BEGIN Dataset records

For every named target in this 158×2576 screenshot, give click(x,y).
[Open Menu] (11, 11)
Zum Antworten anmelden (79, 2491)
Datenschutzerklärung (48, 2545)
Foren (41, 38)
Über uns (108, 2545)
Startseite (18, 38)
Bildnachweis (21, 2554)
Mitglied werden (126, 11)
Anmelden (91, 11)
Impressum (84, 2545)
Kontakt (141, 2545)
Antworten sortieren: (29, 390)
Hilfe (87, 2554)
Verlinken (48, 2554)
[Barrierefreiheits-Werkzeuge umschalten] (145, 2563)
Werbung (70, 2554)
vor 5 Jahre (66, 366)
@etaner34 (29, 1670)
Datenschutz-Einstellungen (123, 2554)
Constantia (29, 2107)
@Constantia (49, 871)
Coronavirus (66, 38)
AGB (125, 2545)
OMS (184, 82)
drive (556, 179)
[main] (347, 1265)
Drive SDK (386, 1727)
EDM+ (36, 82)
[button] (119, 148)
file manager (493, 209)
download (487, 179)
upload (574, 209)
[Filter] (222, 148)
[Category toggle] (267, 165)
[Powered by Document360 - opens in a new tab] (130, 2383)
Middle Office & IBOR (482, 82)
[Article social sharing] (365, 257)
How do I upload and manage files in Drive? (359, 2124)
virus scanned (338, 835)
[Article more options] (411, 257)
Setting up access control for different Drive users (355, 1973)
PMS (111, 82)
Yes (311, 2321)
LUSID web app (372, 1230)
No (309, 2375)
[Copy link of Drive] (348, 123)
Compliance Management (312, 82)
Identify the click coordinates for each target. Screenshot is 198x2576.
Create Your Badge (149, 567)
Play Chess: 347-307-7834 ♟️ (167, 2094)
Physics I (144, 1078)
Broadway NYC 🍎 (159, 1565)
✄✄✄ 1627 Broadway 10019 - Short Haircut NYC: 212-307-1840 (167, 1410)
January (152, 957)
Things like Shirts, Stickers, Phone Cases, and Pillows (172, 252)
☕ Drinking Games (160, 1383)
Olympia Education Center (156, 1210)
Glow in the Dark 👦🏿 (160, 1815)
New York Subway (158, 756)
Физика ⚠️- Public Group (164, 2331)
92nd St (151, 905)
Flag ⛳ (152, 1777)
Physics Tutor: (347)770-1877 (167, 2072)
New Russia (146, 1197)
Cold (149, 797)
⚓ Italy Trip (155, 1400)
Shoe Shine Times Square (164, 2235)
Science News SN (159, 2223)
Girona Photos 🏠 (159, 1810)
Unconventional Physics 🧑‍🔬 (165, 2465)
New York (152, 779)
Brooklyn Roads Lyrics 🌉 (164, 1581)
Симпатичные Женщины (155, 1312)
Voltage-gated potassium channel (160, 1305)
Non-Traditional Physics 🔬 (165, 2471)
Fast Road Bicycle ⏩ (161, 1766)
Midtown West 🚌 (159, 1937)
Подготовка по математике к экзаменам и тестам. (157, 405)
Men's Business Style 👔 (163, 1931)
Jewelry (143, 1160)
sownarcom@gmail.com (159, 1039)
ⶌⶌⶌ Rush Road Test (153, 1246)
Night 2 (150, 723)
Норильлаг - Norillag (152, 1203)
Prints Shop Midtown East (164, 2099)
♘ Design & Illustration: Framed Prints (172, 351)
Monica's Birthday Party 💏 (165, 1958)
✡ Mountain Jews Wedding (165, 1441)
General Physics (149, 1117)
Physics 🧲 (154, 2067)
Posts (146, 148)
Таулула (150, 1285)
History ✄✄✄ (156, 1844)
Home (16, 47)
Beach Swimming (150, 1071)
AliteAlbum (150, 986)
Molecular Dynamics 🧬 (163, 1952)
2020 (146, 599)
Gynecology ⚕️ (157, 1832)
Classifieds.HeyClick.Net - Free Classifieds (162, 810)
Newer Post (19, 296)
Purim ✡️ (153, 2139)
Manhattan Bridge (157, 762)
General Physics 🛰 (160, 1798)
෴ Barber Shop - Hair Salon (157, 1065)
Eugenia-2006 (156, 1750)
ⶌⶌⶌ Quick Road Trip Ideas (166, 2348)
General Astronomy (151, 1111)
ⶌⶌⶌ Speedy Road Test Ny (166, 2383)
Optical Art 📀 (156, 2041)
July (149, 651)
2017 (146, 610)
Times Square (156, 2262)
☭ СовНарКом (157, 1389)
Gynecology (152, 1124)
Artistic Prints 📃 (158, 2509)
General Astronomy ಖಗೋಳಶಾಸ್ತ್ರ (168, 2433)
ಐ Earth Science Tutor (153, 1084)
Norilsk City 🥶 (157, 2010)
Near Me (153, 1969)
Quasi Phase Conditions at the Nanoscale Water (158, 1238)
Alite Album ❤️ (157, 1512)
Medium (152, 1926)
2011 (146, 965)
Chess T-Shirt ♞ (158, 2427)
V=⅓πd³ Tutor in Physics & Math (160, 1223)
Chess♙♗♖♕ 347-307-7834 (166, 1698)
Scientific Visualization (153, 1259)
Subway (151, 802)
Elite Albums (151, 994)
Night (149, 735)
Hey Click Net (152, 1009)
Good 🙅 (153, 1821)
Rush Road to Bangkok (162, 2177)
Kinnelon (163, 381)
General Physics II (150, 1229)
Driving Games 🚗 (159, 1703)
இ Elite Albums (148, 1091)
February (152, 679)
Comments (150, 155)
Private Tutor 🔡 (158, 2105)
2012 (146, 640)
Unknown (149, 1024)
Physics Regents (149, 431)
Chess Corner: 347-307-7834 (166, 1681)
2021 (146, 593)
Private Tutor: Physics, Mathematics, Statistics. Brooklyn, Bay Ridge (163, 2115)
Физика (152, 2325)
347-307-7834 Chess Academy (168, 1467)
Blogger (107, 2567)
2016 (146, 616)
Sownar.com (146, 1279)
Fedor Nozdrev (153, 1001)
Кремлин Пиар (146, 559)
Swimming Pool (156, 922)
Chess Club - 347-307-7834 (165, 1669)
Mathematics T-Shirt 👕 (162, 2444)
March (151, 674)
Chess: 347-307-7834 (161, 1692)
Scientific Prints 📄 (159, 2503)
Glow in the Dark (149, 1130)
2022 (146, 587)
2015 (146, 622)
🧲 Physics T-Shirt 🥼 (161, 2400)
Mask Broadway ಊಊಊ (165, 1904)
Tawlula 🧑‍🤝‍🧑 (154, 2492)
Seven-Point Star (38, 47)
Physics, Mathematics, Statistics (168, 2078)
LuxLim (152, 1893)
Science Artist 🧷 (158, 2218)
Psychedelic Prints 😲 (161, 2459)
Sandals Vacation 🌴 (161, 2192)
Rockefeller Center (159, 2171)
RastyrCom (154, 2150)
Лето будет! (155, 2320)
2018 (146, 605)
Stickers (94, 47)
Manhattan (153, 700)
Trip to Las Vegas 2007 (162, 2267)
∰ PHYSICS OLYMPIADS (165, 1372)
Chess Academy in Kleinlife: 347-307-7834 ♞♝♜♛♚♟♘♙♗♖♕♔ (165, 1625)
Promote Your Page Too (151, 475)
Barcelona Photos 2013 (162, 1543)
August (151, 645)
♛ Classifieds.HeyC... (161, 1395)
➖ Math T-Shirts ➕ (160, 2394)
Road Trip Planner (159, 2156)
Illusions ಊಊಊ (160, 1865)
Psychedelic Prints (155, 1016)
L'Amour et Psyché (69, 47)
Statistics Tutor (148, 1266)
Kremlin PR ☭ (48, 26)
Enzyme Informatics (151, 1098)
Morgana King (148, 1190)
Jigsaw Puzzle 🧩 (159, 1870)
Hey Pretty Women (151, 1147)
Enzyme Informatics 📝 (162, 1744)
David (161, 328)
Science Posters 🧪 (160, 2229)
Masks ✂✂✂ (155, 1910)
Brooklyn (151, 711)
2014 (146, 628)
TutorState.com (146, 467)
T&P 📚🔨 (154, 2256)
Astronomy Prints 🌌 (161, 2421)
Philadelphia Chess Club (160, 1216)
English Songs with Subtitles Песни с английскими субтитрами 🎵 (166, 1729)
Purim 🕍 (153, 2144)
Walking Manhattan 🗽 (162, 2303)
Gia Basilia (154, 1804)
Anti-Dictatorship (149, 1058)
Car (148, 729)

END Dataset records

How to complete this task:
Produce only the lines from the line containing "OLYMPIADS (165, 1372)" through the line containing "L'Amour et Psyché (69, 47)", inclusive of both, exactly as they stand in the entries above.

Expected answer:
∰ PHYSICS OLYMPIADS (165, 1372)
Chess Academy in Kleinlife: 347-307-7834 ♞♝♜♛♚♟♘♙♗♖♕♔ (165, 1625)
Promote Your Page Too (151, 475)
Barcelona Photos 2013 (162, 1543)
August (151, 645)
♛ Classifieds.HeyC... (161, 1395)
➖ Math T-Shirts ➕ (160, 2394)
Road Trip Planner (159, 2156)
Illusions ಊಊಊ (160, 1865)
Psychedelic Prints (155, 1016)
L'Amour et Psyché (69, 47)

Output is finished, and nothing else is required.